— Start Document excerpt —

Saturday, March 18, 2017

Causal inference (2): Confounding and adjustment

In my last post, I reviewed, in a non math-y way, Judea Pearl's definition of causality in terms of action: setting a variable from one value to another while leaving other variables in the system constant (Pearl, 2000; 2009).  Defining causality in terms of action implies that causality is different from association, which means that the concepts of association, such as correlation, regression, and adjustment, can never, by themselves, establish causality.  We can only identify a particular causal relationship by making assumptions, and our causal inferences are only as good as our justifications for these assumptions.

In this post, I will extend these ideas to multiple-variable designs and explain how we can estimate causal effects even in the presence of spurious causal influences.


Multiple variable designs


Each additional variable we add to a given model increases dramatically the number of available causal relationships.  Continuing an example from my last post, let's assume that we're still interested in whether ice cream attitudes cause ice cream purchases, but, having just read about the Theory of Planned Behavior (Ajzen, 1991), we allow that it's pretty unlikely that attitudes are the only psychological variable that cause purchases.  We therefore add two additional psychological variables to our model: norms (to what extent do others view ice cream consumption as acceptable?) and perceived control (to what extent do we believe that we can control our ice cream consumption?).  Unfortunately, we haven't actually read any of Ajzen's writings about the Theory of Planned Behavior, so we have no idea of the precise causal relationships between our four variables.

This is a problem.  Given a state of ignorance, here is a graph of the possible causal relationships between our four variables:


This is not even exhaustive: Not shown are the six causal relationships between the unmeasured causes of attitudes, norms, perceived control and ice cream purchases.  In total, there are 18 possible causal relationships between our four variables!

Even if we assume that we are really only interested in estimating one of these 18 relationships, our problem is completely intractable -- unless we are able to delete some of these 17 extraneous relationships by assuming that they are zero.  In other words, we must make a large number of causal assumptions to make our problem tractable, and each of these assumptions must be justified based on prior knowledge.  This is a formidable task, and we are unlikely to reach a point where we can justifiably delete all 17 paths besides the one of interest.

— End Document excerpt —

Copy the stretch of the causal inference post from "Even if we assume" through "one of interest.", substituting "daunting" for "formidable".

— Start Information provided —

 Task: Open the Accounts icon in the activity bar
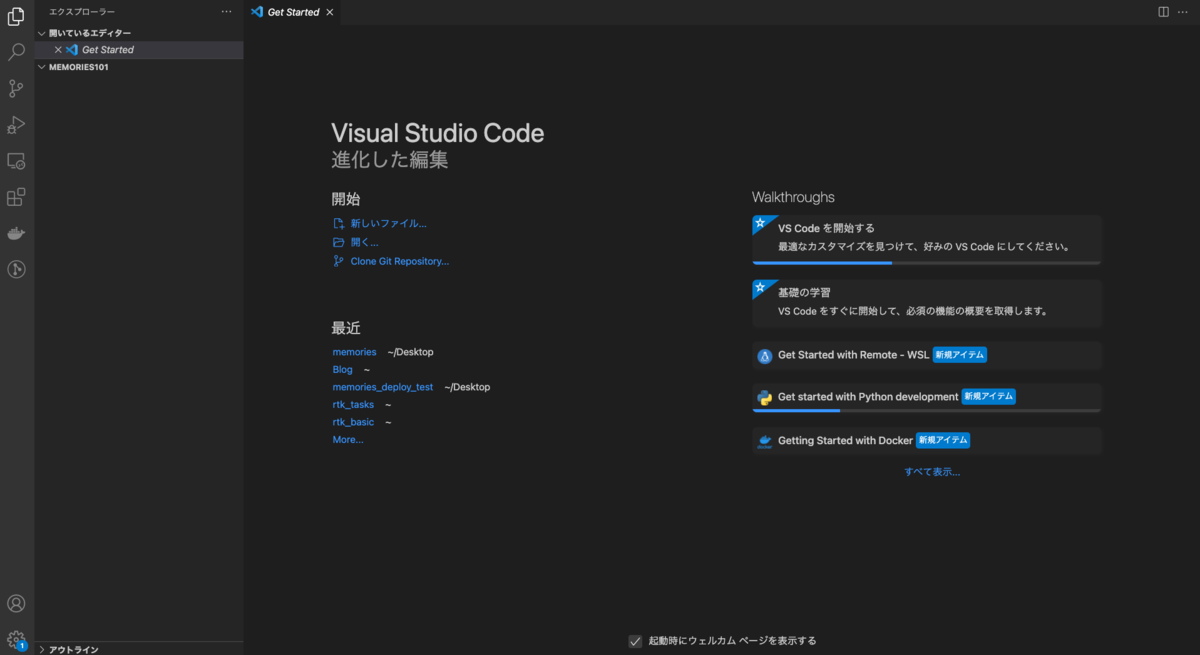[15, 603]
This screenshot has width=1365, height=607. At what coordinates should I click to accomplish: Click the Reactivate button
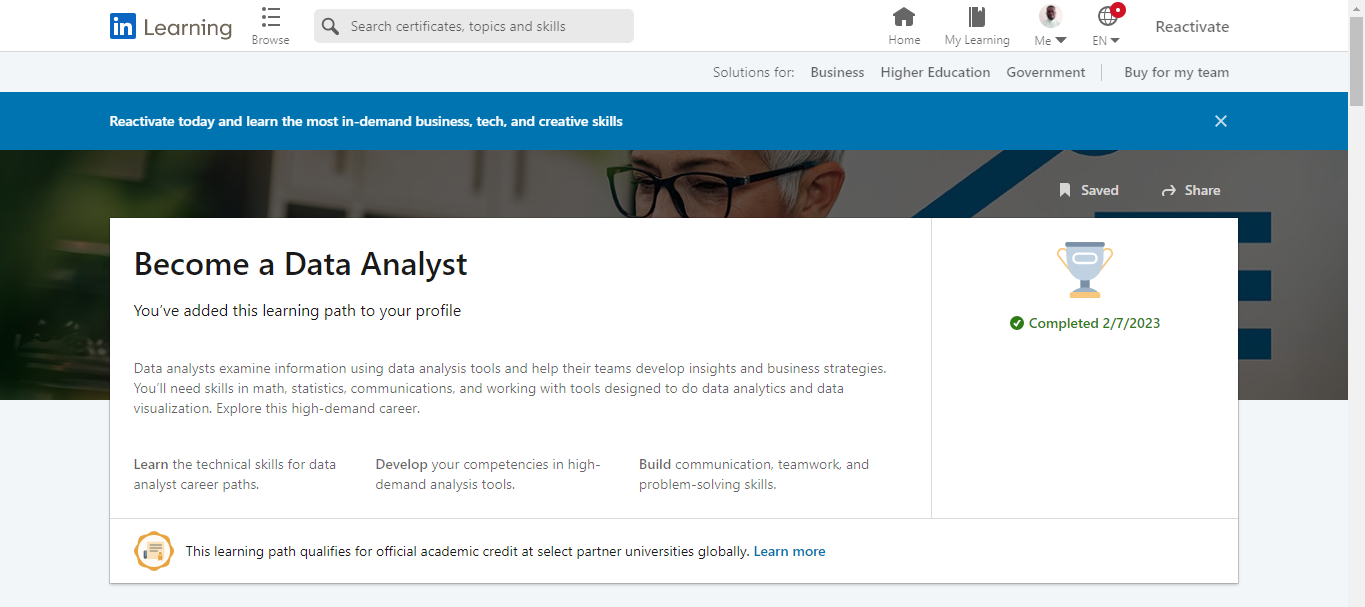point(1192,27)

— End Information provided —

Result of the task:
Even if we assume that we are really only interested in estimating one of these 18 relationships, our problem is completely intractable -- unless we are able to delete some of these 17 extraneous relationships by assuming that they are zero.  In other words, we must make a large number of causal assumptions to make our problem tractable, and each of these assumptions must be justified based on prior knowledge.  This is a daunting task, and we are unlikely to reach a point where we can justifiably delete all 17 paths besides the one of interest.